Damon Linker of The Week, who commented, “The United States is much better off without Michael Flynn serving as national security adviser,” also warned about a troubling pattern of Intelligence Community behavior.
Linker continued, “The whole episode is evidence of the precipitous and ongoing collapse of America’s democratic institutions — not a sign of their resiliency. Flynn’s ouster was a soft coup (or political assassination) engineered by anonymous intelligence community bureaucrats. The results might be salutary, but this isn’t the way a liberal democracy is supposed to function.”
“Unelected intelligence analysts work for the president, not the other way around. Far too many Trump critics appear not to care that these intelligence agents leaked highly sensitive information to the press — mostly because Trump critics are pleased with the result.
This is clearly a concern of Congress and Trump. Trump tweeted, “The real story here is why are there so many illegal leaks coming out of Washington? Will these leaks be happening as I deal on N.Korea etc?” Chairman Nunes is also gearing up for an investigation into the leaks.
One assumes that Attorney General Sessions has asked the FBI to investigate.
The result is likely to be a set of hearing of the intelligence community that will rival the Church Committee Hearings in 1975. This was the United States Senate Select Committee to Study Governmental Operations with Respect to Intelligence Activities – a committee chaired by Idaho Senator Frank Church. The committee investigated abuses by the Central Intelligence Agency, National Security Agency, and the Federal Bureau of Investigation. The hearings revealed many intelligence community abuses and led to greater congressional oversight.
It’s very likely that the hearings coming out of this event could uncover more than what the intelligence community wants to become public. Not only will it probably reveal who leaked the Flynn and Trump transcripts, it could uncover other prominent people that the intelligence community has spied upon over the years.
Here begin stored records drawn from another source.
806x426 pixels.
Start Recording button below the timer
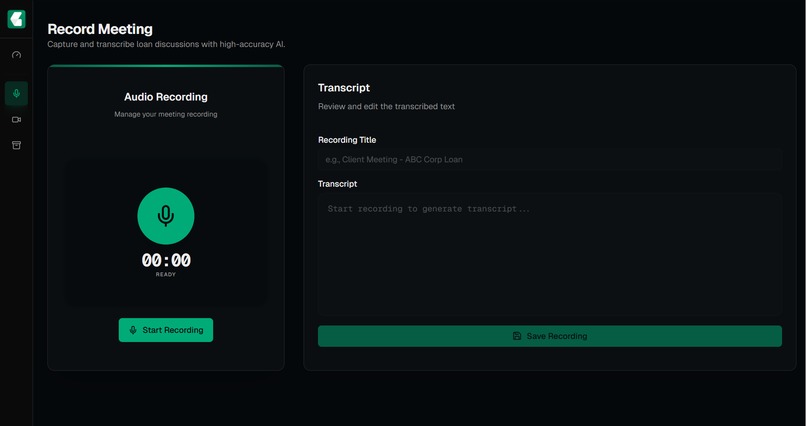[x=166, y=330]
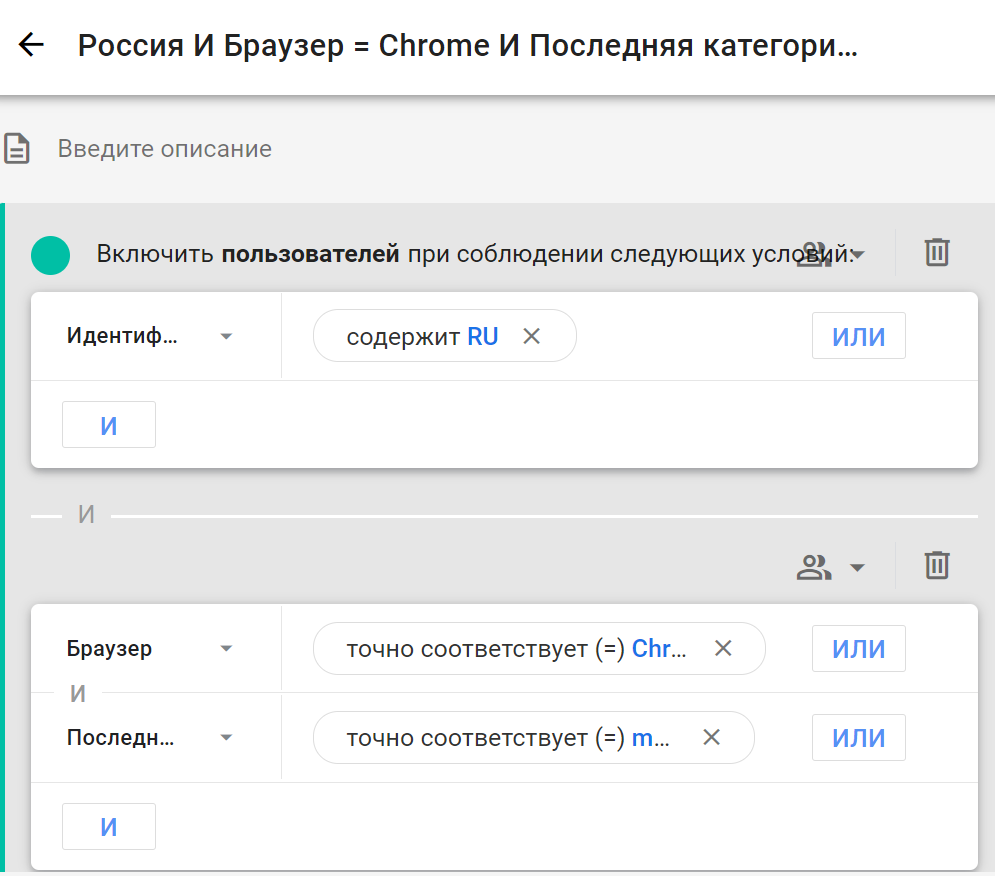Click ИЛИ button in the Браузер row
The width and height of the screenshot is (995, 876).
click(x=858, y=649)
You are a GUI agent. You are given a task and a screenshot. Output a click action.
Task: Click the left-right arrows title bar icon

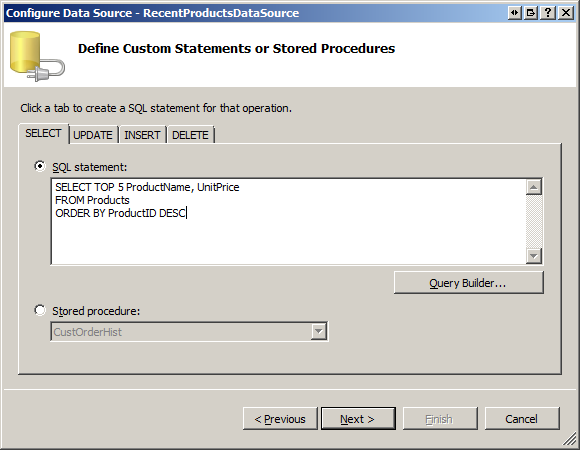coord(515,13)
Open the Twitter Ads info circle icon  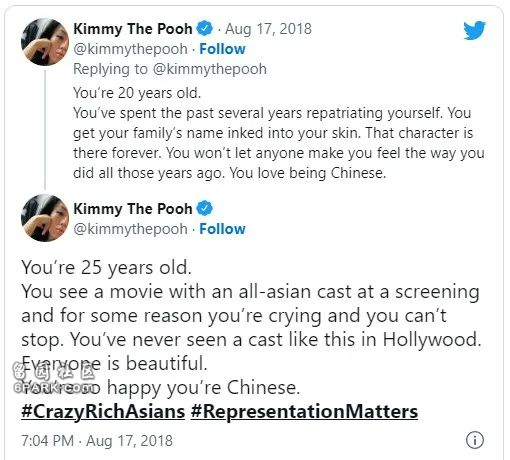[474, 440]
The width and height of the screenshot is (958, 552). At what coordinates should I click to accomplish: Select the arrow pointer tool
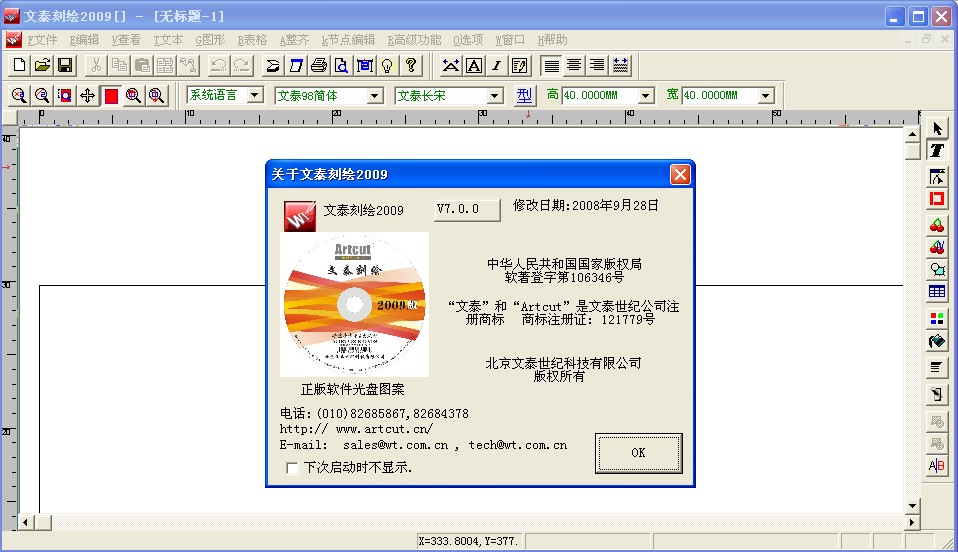point(937,129)
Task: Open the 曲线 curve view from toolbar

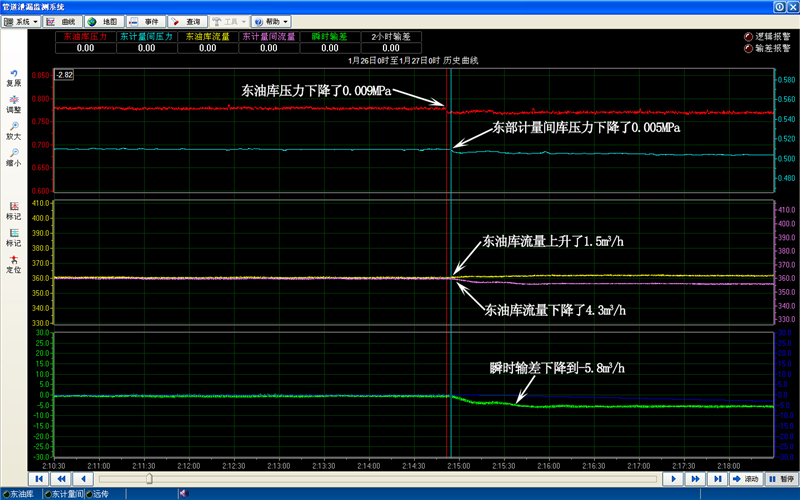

The result may be more restrictions on how the intelligence community eavesdrops on communications; especially on Americans. There may also be an attempt to restrict the power of the intelligence agencies.
Ironically the concerns now being voiced about the intelligence community mirror the concerns Senator Church voiced on Meet the Press after the Church Committee Hearings.
Senator Church said, “If this government ever became a tyranny, if a dictator ever took charge in this country, the technological capacity that the intelligence community has given the government could enable it to impose total tyranny, and there would be no way to fight back because the most careful effort to combine together in resistance to the government, no matter how privately it was done, is within the reach of the government to know. Such is the capability of this technology…I don’t want to see this country ever go across the bridge. I know the capacity that is there to make tyranny total in America, and we must see to it that this agency and all agencies that possess this technology operate within the law and under proper supervision so that we never cross over that abyss. That is the abyss from which there is no return.”
Who will be the Next National Security Advisor?
As of this writing, it looks like retired Vice Admiral Robert Harward, had withdrawn. He was a deputy to Defense Secretary James Mattis , and is a retired Navy SEAL served as the Deputy Commander of US Joint Forces Command.
Trump was accompanied by NSA’s Deputy Director, Keith Kellog, on his weekend tour of South Carolina and Florida. Earlier, he sidestepped former CIA director, David Petraeous due to his “political baggage,” as a convicted felon.
It is believed that the “short list” Trump is considering for National Security Advisor lists three possible choices: former US ambassador to the U.N, John Bolton; retired Army General H.R. McMaster; and former National Security Agency Director, Keith Alexander.